Alors quel avenir pour cet hydrogène vert dont la production est appelée à grandement se développer ?
Cette production est un enjeu majeur pour la France. L’attente est de le produire par électrolyse de l’eau avec un stockage à l’échelle d’un quartier ou au pied d’un champ de production (solaire, éolien). C’est exactement ce que nous allons faire sur le territoire de Belfort qui présente un intérêt fort puisque la consommation d’hydrogène a été évaluée à plus de 200 kg par jour. La viabilité du projet est donc là et la future station, basée sur un électrolyseur de 1 MW PEM, sera avant tout dimensionnée en fonction des usages futurs. Cela permettra de répondre tant aux besoins de l’industrie (livraison du H2 en bouteille) qu’à la mobilité (bus et véhicules légers) mais également aux usages stationnaires dans le cadre de la construction du démonstrateur TH si besoin. La valeur ajoutée du projet tient véritablement dans cet échelon territorial qui trouve pleinement sa place au sein d’un éco-quartier ou encore d’une zone industrielle. Cet écosystème vertueux qui va être mis en place, permet d’assurer une production au plus près des usages. L’enjeu principal est désormais de massifier ces projets pour faire baisser le coût de production et de stockage de l’hydrogène qui restent encore un frein. Mais je suis optimiste ; le coût des batteries a été divisé par 8 depuis les premiers modèles et de nombreuses start-up travaillent sur ce sujet en France pour proposer une offre intégrée de production via électrolyseur, stockage et régénération par pile.

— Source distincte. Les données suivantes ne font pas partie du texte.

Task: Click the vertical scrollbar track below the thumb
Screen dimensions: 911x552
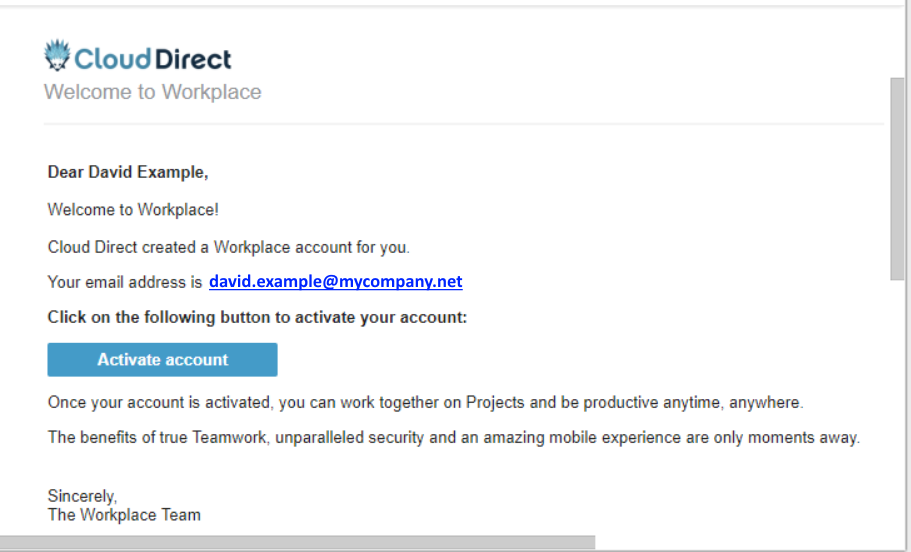Action: click(x=897, y=407)
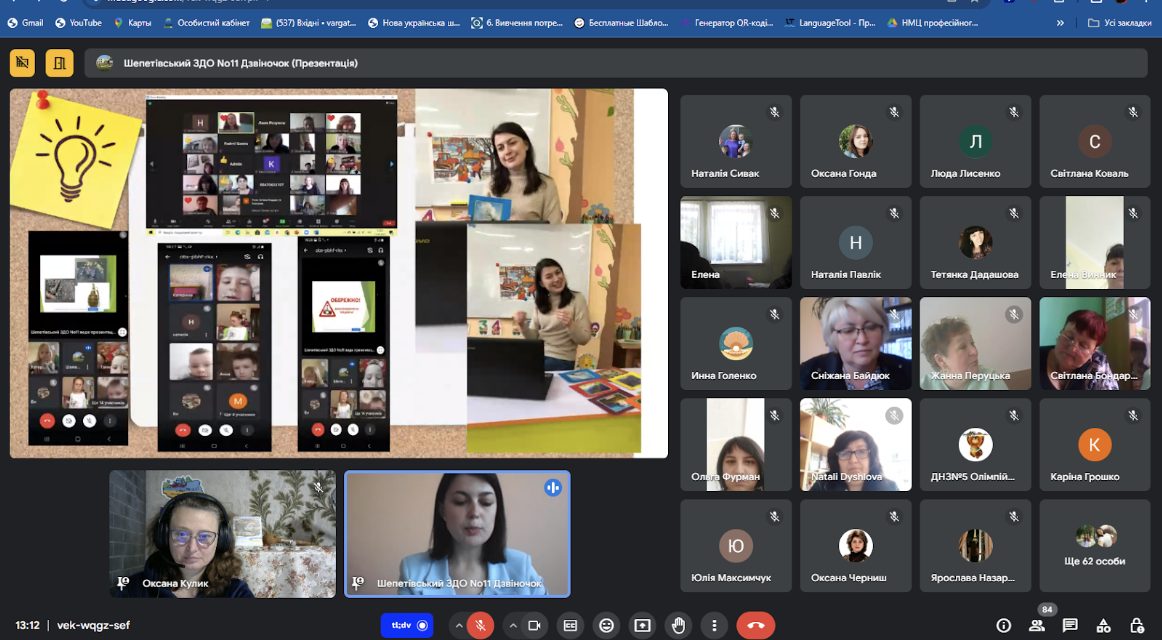
Task: Open the Activities shapes icon
Action: (x=1103, y=626)
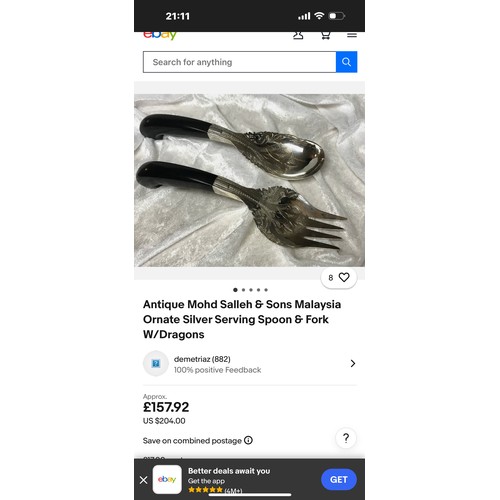Open the spoon and fork product photo
This screenshot has width=500, height=500.
(x=249, y=180)

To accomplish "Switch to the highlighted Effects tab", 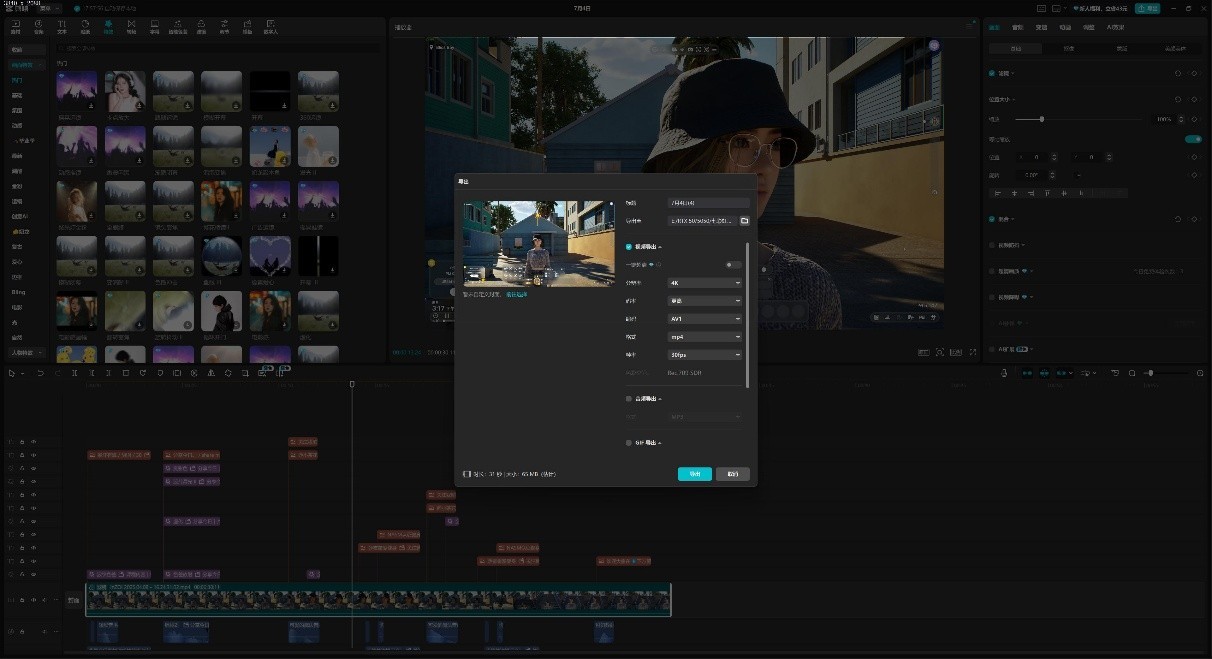I will tap(108, 26).
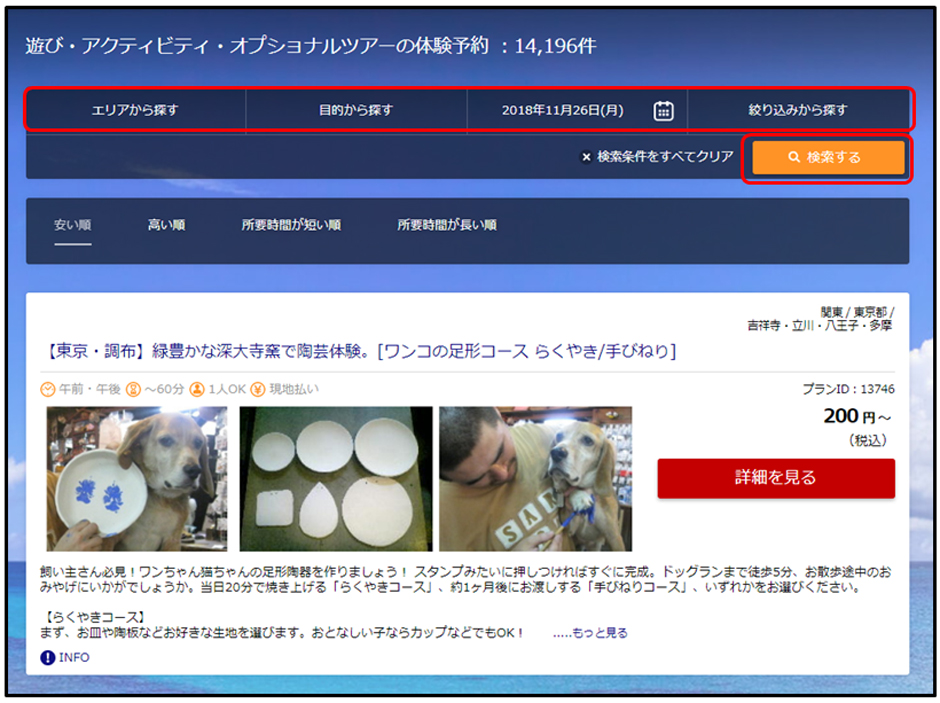This screenshot has height=703, width=940.
Task: Open the 深大寺窯 pottery experience title link
Action: (362, 351)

Mieux connaître Brigitte Vu
Ingénieur en efficacité énergétique des bâtiments, Brigitte Vu est enseignant chercheur au Département énergie à l’Université du Territoire de Belfort Montbéliard (UTBM) en charge des 4ème et 5ème années. Elle est rattachée, sur le volet recherche, à l’Institut FEMTO-ST au sein du département ENERGIE. Expert bâtiment depuis 2009 pour l’OPECST, elle fait également, au niveau européen, bénéficier l’EASME de son expertise depuis le 1er janvier 2020. Travaillant aux côtés des parlementaires et de l’administration en amont des projets de loi, Brigitte Vu accompagne également les auditions menées par l’OPECST, comme par exemple le rapport remis suite à l’adoption RT2012 visant à questionner sur l’impact de cette réglementation dans l’innovation. Elle a récemment accompagnée la Secrétaire d’Etat, Emmanuelle Wargon, dans son déplacement en Nord Isère et est en contact régulier avec l’ensemble des acteurs engagés dans la transition énergétique dans le bâtiment, y compris au niveau européen (Club des entrepreneurs suisses, 450 dirigeants). Brigitte Vu s’intéresse plus particulièrement ces derniers mois aux usages stationnaires de l’hydrogène dans les bâtiments et se dit ouverte à toute personne sollicitant son expertise.